Wirtz-Olsen noted that the state faces other issues in public education in addition to extremist groups: “Wisconsin has a severe crisis in attracting and keeping educators in our schools.”
According to data released in August 2023, a third of Wisconsin teachers had left their profession before reaching the five-year mark.
There is a way to fix this, Wirtz-Olsen said: “Our union, the Wisconsin Education Association Council, has advanced a platform to fix the problem. Our platform includes stable predictable salary schedules and a restoration, to restore our right to negotiate with our employers, in areas like preparation time, school safety, and more. Candidates who support teachers having a say in local school decisions respect the important point of view educators who work face to face with students every day have. I think those are going to be critical components for the 2024 election.”
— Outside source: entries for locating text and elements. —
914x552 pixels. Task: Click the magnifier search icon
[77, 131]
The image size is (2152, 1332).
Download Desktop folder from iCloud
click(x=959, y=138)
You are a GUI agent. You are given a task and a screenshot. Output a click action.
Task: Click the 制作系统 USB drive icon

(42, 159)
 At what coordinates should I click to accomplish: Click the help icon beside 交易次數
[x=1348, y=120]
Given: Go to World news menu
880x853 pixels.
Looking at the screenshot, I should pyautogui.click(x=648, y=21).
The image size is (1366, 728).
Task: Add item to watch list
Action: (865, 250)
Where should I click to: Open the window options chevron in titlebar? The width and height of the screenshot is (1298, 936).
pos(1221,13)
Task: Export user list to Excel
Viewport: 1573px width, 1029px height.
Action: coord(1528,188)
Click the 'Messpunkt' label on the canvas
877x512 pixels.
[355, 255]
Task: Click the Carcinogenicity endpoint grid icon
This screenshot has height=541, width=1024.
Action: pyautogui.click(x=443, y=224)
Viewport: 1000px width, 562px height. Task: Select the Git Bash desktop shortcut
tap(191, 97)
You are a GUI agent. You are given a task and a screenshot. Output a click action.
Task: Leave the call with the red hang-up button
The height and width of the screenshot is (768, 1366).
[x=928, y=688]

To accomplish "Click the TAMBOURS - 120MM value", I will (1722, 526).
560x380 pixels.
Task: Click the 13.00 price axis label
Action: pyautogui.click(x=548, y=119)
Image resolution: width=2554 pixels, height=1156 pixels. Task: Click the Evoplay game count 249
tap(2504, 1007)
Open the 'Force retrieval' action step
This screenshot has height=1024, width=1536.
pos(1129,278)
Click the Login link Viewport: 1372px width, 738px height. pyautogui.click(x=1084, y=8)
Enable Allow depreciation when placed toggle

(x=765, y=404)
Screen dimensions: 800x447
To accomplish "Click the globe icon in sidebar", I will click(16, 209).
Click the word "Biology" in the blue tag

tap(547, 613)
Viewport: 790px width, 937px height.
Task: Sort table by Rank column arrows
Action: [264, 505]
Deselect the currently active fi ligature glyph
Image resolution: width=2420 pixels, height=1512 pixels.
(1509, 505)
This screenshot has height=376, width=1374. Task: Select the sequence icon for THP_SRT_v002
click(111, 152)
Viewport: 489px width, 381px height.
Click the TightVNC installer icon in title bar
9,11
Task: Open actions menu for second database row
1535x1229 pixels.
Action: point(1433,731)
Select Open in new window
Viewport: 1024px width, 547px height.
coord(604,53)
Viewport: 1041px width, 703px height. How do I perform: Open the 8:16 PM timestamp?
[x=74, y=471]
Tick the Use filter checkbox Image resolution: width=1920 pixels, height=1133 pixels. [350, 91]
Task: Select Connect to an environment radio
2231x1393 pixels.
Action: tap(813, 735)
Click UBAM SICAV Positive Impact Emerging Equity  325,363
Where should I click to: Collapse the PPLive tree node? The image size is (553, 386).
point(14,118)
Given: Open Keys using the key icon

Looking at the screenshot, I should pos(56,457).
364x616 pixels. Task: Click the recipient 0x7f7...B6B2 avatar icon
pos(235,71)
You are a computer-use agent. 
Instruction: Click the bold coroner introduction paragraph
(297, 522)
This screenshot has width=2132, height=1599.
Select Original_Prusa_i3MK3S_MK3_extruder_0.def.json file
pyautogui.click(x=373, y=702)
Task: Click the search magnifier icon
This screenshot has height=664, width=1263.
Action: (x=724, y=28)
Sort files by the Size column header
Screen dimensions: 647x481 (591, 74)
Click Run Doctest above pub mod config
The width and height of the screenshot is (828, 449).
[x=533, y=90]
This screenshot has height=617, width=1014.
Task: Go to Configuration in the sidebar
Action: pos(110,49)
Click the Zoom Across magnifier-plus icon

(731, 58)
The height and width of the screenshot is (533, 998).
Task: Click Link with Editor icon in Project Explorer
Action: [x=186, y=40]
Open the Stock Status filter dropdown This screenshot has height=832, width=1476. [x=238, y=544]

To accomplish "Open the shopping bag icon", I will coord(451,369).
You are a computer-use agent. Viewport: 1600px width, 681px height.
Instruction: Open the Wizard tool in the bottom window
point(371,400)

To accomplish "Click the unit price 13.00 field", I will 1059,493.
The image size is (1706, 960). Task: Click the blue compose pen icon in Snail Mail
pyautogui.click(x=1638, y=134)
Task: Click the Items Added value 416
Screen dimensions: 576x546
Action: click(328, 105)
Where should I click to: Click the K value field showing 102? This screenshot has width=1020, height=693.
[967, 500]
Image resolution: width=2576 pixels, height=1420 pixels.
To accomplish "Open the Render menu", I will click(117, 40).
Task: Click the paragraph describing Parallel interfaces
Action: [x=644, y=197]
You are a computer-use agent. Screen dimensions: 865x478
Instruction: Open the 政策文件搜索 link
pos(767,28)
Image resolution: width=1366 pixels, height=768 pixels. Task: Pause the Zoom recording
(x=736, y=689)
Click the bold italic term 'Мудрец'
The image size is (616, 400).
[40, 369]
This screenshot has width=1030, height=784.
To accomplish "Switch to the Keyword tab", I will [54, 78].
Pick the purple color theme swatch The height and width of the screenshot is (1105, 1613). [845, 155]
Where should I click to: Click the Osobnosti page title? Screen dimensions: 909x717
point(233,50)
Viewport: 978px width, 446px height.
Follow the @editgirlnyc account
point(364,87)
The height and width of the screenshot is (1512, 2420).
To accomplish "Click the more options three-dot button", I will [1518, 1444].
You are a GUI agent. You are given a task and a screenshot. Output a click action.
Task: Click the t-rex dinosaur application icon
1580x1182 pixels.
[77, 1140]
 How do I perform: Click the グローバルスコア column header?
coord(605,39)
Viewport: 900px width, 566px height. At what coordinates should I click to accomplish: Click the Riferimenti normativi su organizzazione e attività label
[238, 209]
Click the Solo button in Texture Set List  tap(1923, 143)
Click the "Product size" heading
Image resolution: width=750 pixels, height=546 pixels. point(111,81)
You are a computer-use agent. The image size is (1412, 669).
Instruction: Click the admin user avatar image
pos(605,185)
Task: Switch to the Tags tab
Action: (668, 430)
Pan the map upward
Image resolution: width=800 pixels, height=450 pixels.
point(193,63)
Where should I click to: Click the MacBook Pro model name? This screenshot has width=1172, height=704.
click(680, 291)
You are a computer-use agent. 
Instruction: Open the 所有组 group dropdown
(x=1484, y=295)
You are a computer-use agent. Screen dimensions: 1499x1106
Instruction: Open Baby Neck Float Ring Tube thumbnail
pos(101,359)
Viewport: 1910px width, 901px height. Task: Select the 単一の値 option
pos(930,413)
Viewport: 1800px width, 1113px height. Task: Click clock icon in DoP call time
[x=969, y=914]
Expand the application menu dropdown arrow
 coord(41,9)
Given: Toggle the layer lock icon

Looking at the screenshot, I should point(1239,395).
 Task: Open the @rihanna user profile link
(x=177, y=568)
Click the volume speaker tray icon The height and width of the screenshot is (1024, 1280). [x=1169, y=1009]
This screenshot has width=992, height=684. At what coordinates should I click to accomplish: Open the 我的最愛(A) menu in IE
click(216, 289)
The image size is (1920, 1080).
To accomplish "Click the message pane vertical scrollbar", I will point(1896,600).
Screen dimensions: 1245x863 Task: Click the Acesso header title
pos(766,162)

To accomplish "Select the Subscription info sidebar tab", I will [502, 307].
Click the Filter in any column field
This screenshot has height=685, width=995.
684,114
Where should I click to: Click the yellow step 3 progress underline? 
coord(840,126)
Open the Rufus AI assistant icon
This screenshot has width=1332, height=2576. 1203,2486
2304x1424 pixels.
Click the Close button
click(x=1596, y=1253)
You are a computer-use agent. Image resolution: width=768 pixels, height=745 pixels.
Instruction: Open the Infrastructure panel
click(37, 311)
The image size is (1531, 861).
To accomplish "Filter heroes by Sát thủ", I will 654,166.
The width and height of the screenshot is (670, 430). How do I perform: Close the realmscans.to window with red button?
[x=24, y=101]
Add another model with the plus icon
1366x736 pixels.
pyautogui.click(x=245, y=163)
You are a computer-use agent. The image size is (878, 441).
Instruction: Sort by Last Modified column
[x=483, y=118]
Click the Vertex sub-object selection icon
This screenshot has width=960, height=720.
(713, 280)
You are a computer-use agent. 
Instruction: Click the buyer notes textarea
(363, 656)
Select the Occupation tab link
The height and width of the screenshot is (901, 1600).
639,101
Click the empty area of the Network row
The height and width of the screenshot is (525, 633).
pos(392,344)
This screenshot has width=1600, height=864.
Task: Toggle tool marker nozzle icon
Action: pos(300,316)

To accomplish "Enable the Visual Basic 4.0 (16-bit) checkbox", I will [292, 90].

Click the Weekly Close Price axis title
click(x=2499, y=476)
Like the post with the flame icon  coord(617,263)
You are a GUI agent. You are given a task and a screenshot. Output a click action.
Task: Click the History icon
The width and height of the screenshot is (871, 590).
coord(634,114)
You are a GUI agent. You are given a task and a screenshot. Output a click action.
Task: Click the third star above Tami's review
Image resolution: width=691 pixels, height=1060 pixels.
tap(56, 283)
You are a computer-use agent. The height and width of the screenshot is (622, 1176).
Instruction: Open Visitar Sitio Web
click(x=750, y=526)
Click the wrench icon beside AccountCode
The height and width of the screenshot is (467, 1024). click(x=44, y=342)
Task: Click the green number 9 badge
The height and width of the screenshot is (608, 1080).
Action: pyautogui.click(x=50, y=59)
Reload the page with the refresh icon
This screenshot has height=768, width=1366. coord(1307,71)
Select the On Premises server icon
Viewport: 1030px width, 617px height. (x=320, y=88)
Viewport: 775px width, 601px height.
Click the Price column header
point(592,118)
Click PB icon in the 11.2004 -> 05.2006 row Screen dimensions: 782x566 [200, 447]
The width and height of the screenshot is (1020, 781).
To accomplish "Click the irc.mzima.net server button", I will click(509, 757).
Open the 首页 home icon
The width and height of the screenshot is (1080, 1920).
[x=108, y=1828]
“I think about Wisconsin being a place that really has traditionally valued having that great education by a great teacher in front of the classroom, and we’ve been a pinnacle of education, really, for generations,” Wirtz-Olsen said. “And when I think about 2024, I think about Wisconsin reclaiming our place as a place that really stands up for a solid public education for every student, and really ensuring that the voice of educators are at the table again. I think that’s something to pay very close attention to in 2024.”